В ожидании решения судьбы романа Шолохов принимает предложение Н. Тришина и исполняет обязанности редактора литературного отдела «Журнала крестьянской молодежи». Как вспоминает сотрудник журнала Н. Стальский: «...Шолохов ежедневно приходил в редакцию — большую светлую комнату на Воздвиженке, читал рукописи, сдавал материал в очередной номер, беседовал с авторами, с художниками, участвовал в совещаниях, обсуждал номера, обдумывал очередные и т. д. Словом, трудился вместе со всеми»11.

Главный редактор «Журнала крестьянской молодежи» Николай Тришин пытался заполучить Шолохова в качестве штатного сотрудника редакции, начиная с 1926 года. Тогда Шолохов отказался и уехал на Дон писать роман.

В июне 1927 года, приехав на время в Москву, хлопоча за свой роман, Шолохов согласился временно заведовать литературным отделом журнала. А осенью 1927 года Шолохов принимает решение пойти работать в штат редакции журнала уже на более продолжительное время.

13 октября 1927 г. Шолохов пишет жене:

«...решаю поставить тебя в известность о делах не малых. Прежде всего: сегодня я утвержден отделом печати ЦК ВКП(б) на должность зав[едующего] лит[ературно]-худож[ественным] отделом ЖКМ. Тришин сам ходил туда, он часа четыре назад звонил мне по телефону и рассказал, что против моей кандидатуры не только не возражали, но приняли весьма благосклонно. Оказывается, знают нас там, к нашей радости. Колька 1,5 м[еся]ца никого не пускал на сию должность, ждал меня и дождался. Он уже получил из отдела печати на меня путевку, т. е. предложение о зачислении. Отец все вздыхал: “Езжай, хлопочи, а то не успеешь”. Нет, как видно, если нужен человек, то всегда успеешь. Хлопотать я не хлопотал, пришли и предложили, я взял и согласился. Толечко и всего. Теперь о материальной стороне: оклад 125—150 в месяц, разумеется + 50 обязательных приработка. Итого 200, или около.

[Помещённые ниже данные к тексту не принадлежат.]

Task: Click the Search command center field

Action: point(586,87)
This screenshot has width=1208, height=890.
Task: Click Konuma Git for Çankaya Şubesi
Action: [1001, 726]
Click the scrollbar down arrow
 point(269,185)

Зачислен с 15 с/м (сего месяца. — Ф. К.). Послезавтра приступаю»12.

Видимо, Шолохов первоначально предполагал надолго остаться в Москве.

Однако уже 20 октября, неделю спустя, Шолохов в письме жене делится своими огорчениями и четко определяет сроки своего пребывания в столице. Огорчения связаны с тем, что он не может продолжать работу над романом:

«Сегодня я первый день провел на службе. Сейчас только что вернулся с трудового дня и сел тебе черкнуть о всем понемножку. Прежде всего о службе... В штаты зачислен я с 15 с/м., а работаю сегодня лишь. Сегодня получили выписку из постановления коллегии отдела печати ЦК, в которой черным по белому напечатано:

Слушали:


Предложение т. Стальского о

назначении т. Шолохова зав.

лит.-худ. отд. ЖКМ


Постановили:


Назначить т. Шолохова зав. лит.-худ. отд. и предложить редколлегии Крест[ьянской] газеты зачислить его в штат постоянных сотрудников.

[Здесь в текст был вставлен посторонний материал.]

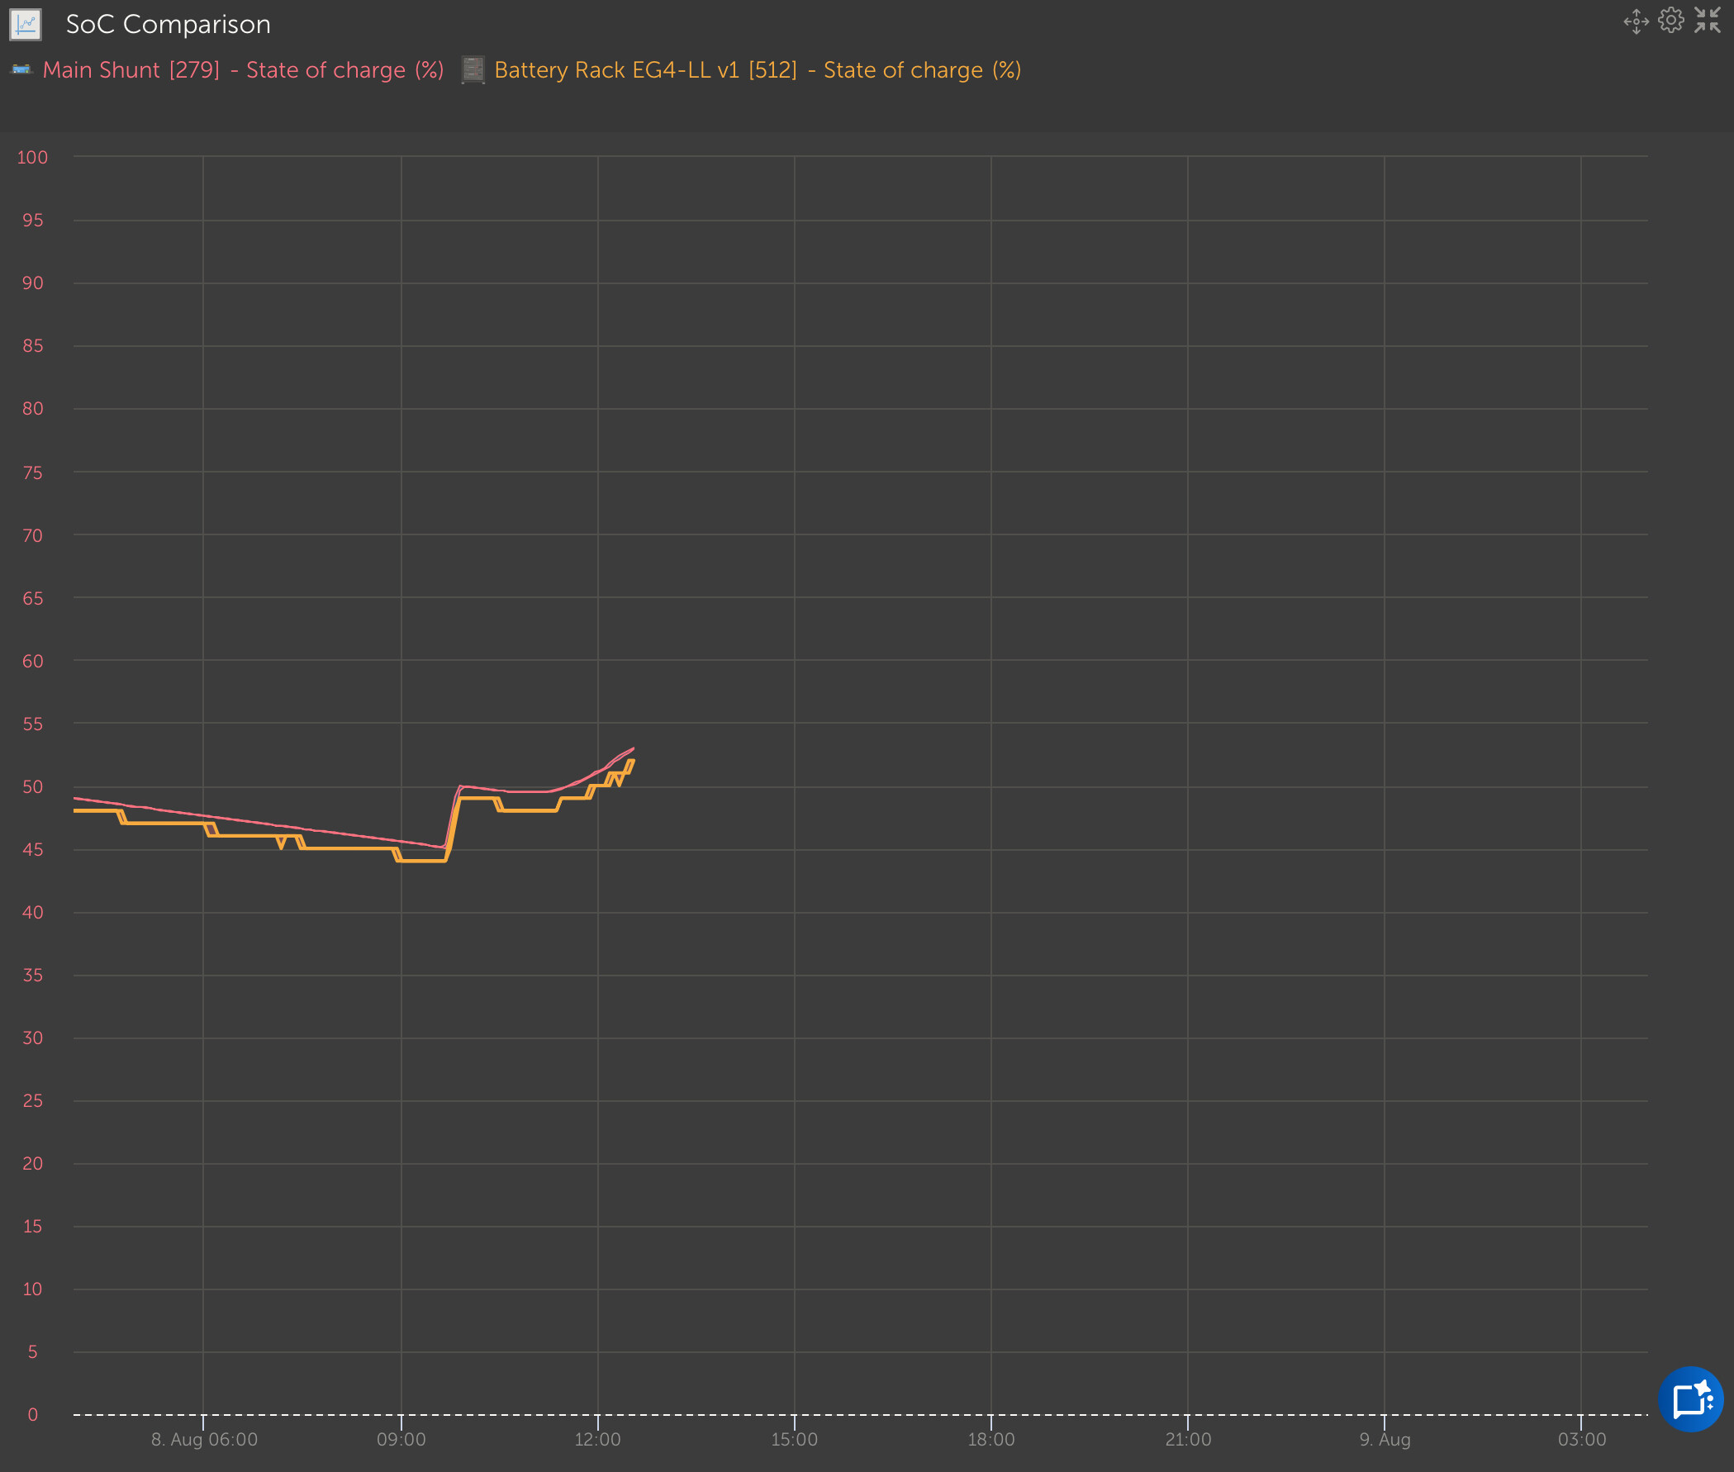Click the SoC Comparison chart icon
The image size is (1734, 1472).
25,24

Итак, поздравьте! Приступил уже к возложенным на меня обязанностям. Причем интересно то, что мою кандидатуру особенно горячо поддержал т. Ханин — зав[едующий] отделом печати ЦК ВЛКСМ. Он, оказывается, знает меня по моему творчеству.

А я, Маруся, признаться, и доволен, и... недоволен. Да, моя милая женка, так это. И недоволен работой, за которую иные все бы отдали (и которую не я просил, а мне предложили) не потому, что я излентяйничался, а потому, что чувствую, что сил не хватит делать сразу два больших дела — писать роман и ежедневно в течение 7 ч[асов] делать адскую работу, смотреть всякую чушь, которую сотнями шлют со всех концов Союза. Например, сегодня: я просмотрел около 20 рассказов и более 60 стихов, а сейчас вот сижу, обалдевший и нет и крохотной капли творческой потенции; писать уж сегодня я не в состоянии <...>

Я, знаешь ли, сразу подумал и, ей-богу, чуть не отказался, скрепясь, решил проработать зиму, а там видно будет»13.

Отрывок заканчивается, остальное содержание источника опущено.